*** DATA FOR ANALYSIS

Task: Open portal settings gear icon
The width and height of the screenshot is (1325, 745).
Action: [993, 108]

******
*** DATA FOR ANALYSIS

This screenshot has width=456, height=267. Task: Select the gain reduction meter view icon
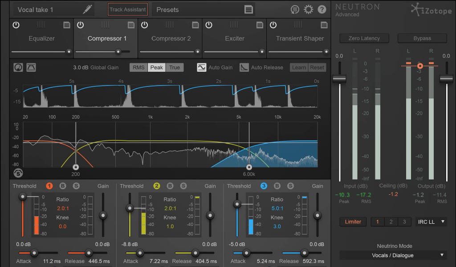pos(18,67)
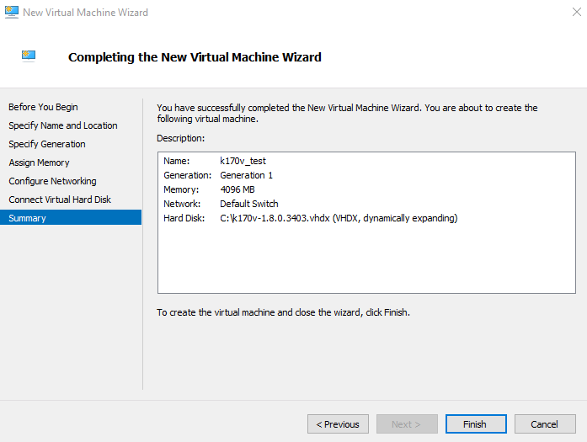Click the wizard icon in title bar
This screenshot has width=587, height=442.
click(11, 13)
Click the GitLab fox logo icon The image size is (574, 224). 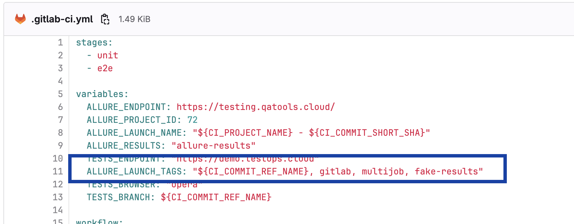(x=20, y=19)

******
*** DATA FOR ANALYSIS

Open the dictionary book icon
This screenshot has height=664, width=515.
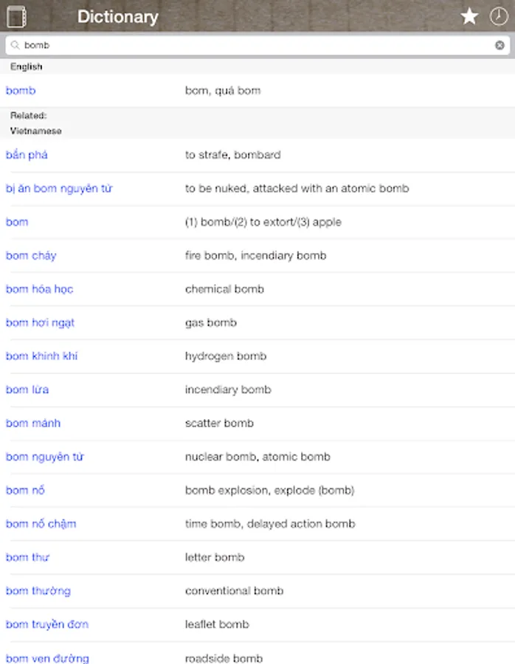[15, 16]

******

■ WORK TO COMPLETE ■
In the listing above, how many lines have the string "Open" in them? Reply with only the figure.

■ RESPONSE TO THE TASK ■
2